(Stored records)
⟨

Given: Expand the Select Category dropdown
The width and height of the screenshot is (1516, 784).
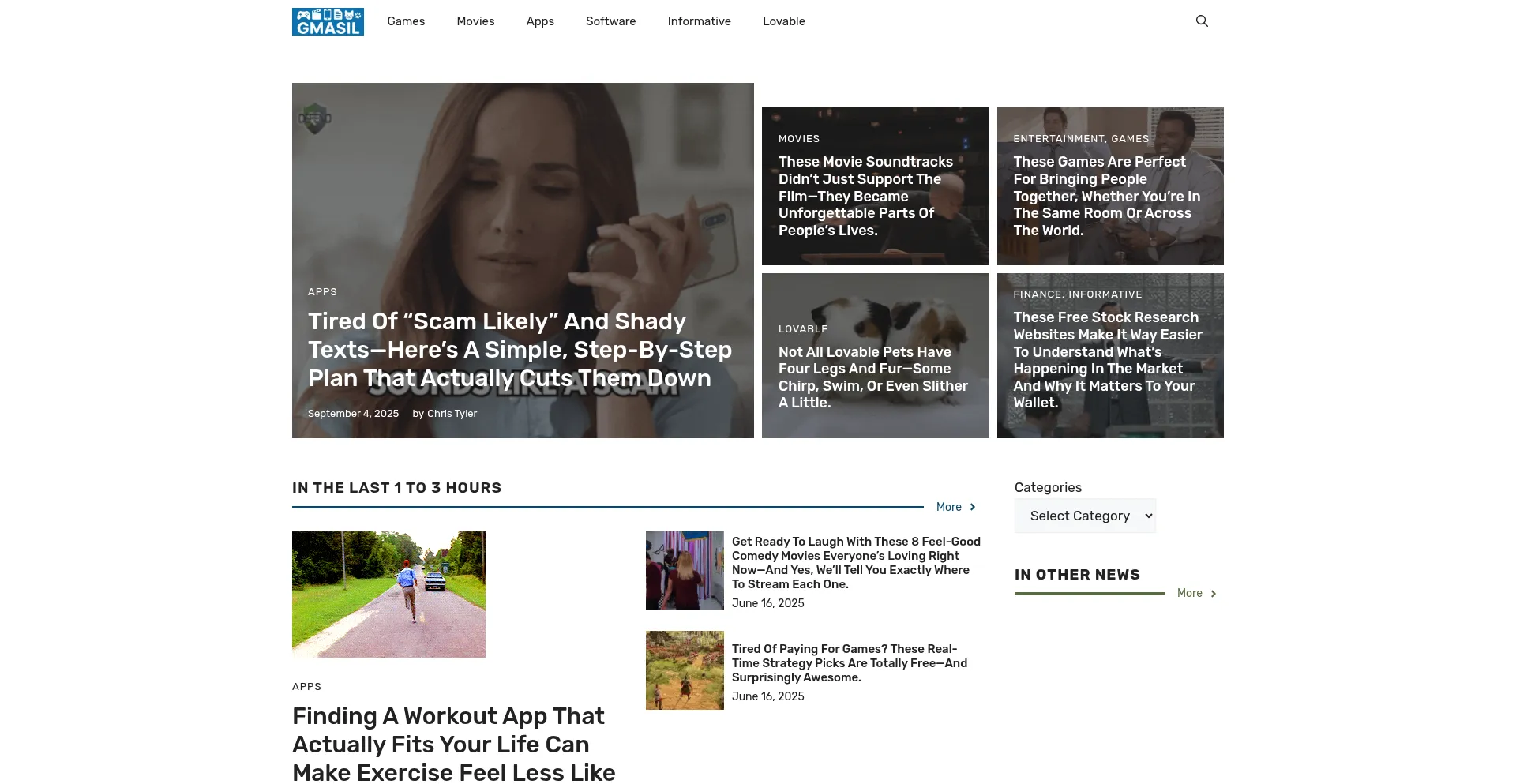Looking at the screenshot, I should 1085,516.
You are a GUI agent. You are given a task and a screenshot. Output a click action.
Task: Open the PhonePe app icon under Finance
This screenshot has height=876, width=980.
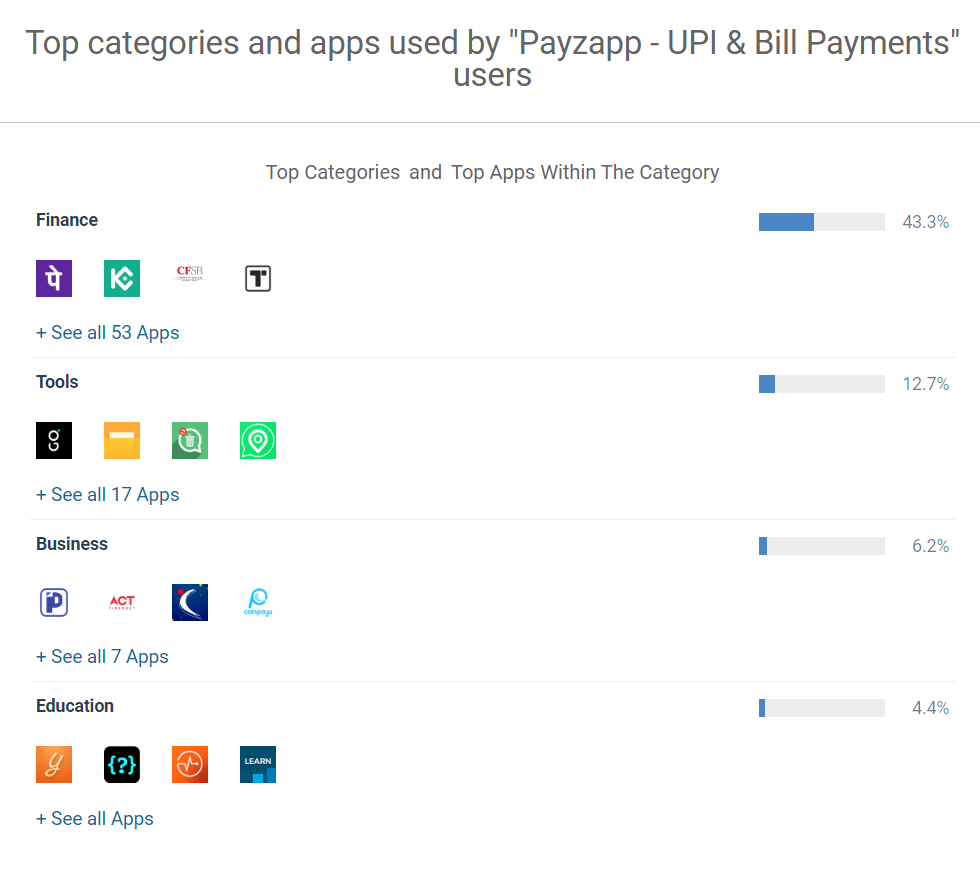[x=53, y=278]
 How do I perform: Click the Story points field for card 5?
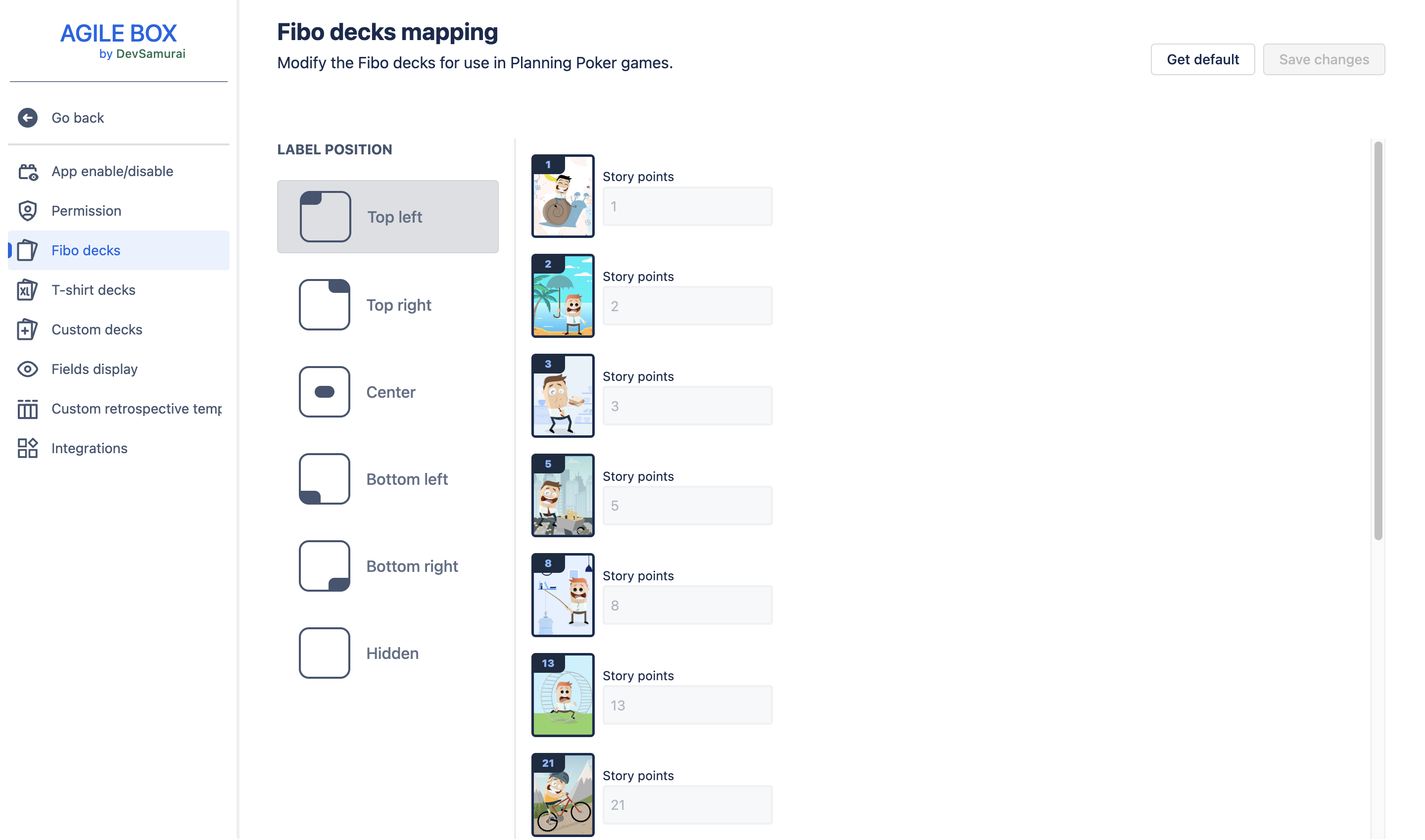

⟩

PROBLEM TO SOLVE
The expected output is the exact run of lines from the one containing "Task: Open the PhonePe app icon under Finance" through the final line of the data above, both ends included, with no pictures.

ANSWER FOR THE TASK
Task: Open the PhonePe app icon under Finance
This screenshot has height=876, width=980.
[x=53, y=278]
 How do I perform: Click the Story points field for card 5?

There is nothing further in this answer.